• _WRITTEN EXERCISE_
Substitute "Which point should I select to" for "Where should I click to" everywhere in the records below, and reproduce them with all else unchanged.

• _ROWS_
━━━━━━━━━━━━━━━━
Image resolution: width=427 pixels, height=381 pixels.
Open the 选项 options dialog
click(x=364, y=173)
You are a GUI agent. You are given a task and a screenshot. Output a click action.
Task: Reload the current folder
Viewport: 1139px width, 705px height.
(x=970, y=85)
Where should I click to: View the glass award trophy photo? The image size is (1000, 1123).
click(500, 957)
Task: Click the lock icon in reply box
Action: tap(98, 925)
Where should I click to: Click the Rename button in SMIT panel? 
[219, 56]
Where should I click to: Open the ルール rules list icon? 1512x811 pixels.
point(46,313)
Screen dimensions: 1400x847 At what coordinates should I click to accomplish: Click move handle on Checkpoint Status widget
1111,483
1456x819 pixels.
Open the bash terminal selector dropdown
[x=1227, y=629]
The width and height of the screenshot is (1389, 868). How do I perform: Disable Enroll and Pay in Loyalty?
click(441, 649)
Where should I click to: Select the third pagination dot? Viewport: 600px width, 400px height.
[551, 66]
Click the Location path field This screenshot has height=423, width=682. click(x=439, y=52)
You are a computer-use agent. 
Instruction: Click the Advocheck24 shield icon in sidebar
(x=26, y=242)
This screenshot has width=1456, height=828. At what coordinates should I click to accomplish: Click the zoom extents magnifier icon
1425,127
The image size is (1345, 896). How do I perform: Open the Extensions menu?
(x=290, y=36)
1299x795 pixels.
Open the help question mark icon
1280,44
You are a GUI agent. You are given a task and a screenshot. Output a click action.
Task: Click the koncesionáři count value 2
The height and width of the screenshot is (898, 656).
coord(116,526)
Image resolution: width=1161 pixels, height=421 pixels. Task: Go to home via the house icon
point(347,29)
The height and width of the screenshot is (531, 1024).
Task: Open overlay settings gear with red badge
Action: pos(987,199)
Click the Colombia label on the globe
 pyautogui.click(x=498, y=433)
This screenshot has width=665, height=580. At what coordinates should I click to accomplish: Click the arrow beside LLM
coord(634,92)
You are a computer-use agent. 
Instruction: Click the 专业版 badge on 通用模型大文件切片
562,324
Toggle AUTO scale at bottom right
━━━━━━━━━━━━━━━━
• _TASK SOLUTION_
Image resolution: width=427 pixels, height=381 pixels.
Open the 选项 options dialog
click(x=364, y=173)
You are a GUI agent. You are given a task and a screenshot. Output a click action.
Task: Reload the current folder
Viewport: 1139px width, 705px height.
(x=970, y=85)
Which point should I select to: View the glass award trophy photo? The image size is (1000, 1123).
click(500, 957)
Task: Click the lock icon in reply box
Action: tap(98, 925)
Which point should I select to: Click the Rename button in SMIT panel? 
[219, 56]
Which point should I select to: Open the ルール rules list icon? 1512x811 pixels.
point(46,313)
Screen dimensions: 1400x847 At what coordinates should I click to accomplish: Click move handle on Checkpoint Status widget
1111,483
1456x819 pixels.
Open the bash terminal selector dropdown
[x=1227, y=629]
The width and height of the screenshot is (1389, 868). How do I perform: Disable Enroll and Pay in Loyalty?
click(441, 649)
Which point should I select to: Select the third pagination dot? Viewport: 600px width, 400px height.
[551, 66]
Click the Location path field This screenshot has height=423, width=682. click(x=439, y=52)
You are a computer-use agent. 
Instruction: Click the Advocheck24 shield icon in sidebar
(x=26, y=242)
This screenshot has width=1456, height=828. At what coordinates should I click to accomplish: Click the zoom extents magnifier icon
1425,127
The image size is (1345, 896). How do I perform: Open the Extensions menu?
(x=290, y=36)
1299x795 pixels.
Open the help question mark icon
1280,44
You are a GUI agent. You are given a task and a screenshot. Output a click action.
Task: Click the koncesionáři count value 2
The height and width of the screenshot is (898, 656).
coord(116,526)
Image resolution: width=1161 pixels, height=421 pixels. Task: Go to home via the house icon
point(347,29)
The height and width of the screenshot is (531, 1024).
Task: Open overlay settings gear with red badge
Action: pos(987,199)
Click the Colombia label on the globe
 pyautogui.click(x=498, y=433)
This screenshot has width=665, height=580. At what coordinates should I click to accomplish: Click the arrow beside LLM
coord(634,92)
You are a computer-use agent. 
Instruction: Click the 专业版 badge on 通用模型大文件切片
562,324
Toggle AUTO scale at bottom right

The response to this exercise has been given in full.